* [DIRECTIONS] Copy out the lines of the records word for word, from the line containing "Given: Toggle the Aa match case option" through the end of the records, with both of those lines included.
======== DATA
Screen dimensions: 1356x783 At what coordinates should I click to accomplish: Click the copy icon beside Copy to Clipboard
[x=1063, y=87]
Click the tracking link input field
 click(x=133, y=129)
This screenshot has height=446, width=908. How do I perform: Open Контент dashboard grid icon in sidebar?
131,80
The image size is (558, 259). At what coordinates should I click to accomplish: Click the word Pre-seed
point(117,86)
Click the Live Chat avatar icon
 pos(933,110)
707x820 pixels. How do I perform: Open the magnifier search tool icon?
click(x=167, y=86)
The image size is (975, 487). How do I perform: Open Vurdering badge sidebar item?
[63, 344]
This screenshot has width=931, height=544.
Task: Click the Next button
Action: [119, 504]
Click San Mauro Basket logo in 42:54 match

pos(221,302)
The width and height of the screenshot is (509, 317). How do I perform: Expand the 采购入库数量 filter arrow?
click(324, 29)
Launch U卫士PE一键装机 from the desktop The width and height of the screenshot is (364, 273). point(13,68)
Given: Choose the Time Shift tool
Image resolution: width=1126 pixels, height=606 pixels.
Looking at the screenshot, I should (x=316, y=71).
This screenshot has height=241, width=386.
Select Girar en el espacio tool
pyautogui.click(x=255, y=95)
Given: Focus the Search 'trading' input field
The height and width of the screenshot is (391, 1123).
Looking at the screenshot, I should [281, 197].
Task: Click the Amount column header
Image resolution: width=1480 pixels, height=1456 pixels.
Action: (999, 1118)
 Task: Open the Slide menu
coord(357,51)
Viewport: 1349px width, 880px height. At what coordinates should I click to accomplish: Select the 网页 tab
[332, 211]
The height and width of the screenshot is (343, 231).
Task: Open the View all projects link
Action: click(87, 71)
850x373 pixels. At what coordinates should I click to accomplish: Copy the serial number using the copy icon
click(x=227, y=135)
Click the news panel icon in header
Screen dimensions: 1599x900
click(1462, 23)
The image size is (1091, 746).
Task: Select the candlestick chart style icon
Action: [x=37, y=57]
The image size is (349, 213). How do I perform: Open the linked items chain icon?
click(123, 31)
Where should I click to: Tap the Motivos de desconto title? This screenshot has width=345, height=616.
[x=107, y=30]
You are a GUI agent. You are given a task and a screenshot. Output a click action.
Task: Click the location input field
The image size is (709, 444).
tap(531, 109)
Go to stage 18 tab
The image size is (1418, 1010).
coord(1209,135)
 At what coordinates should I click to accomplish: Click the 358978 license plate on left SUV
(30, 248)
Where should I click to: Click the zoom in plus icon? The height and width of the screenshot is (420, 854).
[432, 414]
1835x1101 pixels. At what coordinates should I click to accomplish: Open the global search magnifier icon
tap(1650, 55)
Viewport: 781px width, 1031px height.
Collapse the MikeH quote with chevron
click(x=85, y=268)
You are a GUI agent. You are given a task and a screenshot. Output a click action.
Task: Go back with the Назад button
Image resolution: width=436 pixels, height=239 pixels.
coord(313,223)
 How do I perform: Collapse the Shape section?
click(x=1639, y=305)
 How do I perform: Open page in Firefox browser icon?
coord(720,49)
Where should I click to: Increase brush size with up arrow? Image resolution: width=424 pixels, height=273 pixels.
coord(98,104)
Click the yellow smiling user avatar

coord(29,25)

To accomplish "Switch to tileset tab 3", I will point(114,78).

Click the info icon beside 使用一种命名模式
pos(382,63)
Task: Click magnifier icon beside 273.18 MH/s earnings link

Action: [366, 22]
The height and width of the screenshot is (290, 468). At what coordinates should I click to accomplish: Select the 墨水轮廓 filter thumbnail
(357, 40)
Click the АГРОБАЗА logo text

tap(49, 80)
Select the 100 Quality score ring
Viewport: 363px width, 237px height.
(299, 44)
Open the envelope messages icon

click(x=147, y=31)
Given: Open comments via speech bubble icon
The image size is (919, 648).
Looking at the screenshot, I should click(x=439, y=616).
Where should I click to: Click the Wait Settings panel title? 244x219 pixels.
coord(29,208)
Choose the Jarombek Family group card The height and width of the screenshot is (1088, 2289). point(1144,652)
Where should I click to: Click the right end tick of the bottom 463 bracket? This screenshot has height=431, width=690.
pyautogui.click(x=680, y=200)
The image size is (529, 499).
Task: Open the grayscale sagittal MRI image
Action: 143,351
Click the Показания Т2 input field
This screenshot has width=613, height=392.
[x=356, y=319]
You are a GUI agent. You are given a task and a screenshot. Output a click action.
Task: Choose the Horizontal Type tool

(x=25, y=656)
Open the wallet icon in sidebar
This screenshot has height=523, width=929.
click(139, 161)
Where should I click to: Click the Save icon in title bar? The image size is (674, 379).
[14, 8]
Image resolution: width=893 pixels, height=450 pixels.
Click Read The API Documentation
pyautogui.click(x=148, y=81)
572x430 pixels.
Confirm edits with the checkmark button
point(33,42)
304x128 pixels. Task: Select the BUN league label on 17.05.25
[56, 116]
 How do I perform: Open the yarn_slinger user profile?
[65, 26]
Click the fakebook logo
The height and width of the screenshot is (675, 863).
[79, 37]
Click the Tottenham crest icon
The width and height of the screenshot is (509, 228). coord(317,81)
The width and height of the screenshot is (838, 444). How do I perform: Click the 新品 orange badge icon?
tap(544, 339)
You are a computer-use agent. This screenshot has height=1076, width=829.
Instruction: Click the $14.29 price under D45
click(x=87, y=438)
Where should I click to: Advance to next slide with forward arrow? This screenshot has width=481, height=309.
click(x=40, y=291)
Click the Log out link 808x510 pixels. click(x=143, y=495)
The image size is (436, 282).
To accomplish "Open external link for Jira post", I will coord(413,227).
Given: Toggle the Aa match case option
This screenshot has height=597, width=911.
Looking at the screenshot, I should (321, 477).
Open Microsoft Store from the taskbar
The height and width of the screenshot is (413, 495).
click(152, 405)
================
* [EXPECTED ANSWER]
Given: Toggle the Aa match case option
This screenshot has height=597, width=911.
Looking at the screenshot, I should (321, 477).
Open Microsoft Store from the taskbar
The height and width of the screenshot is (413, 495).
click(152, 405)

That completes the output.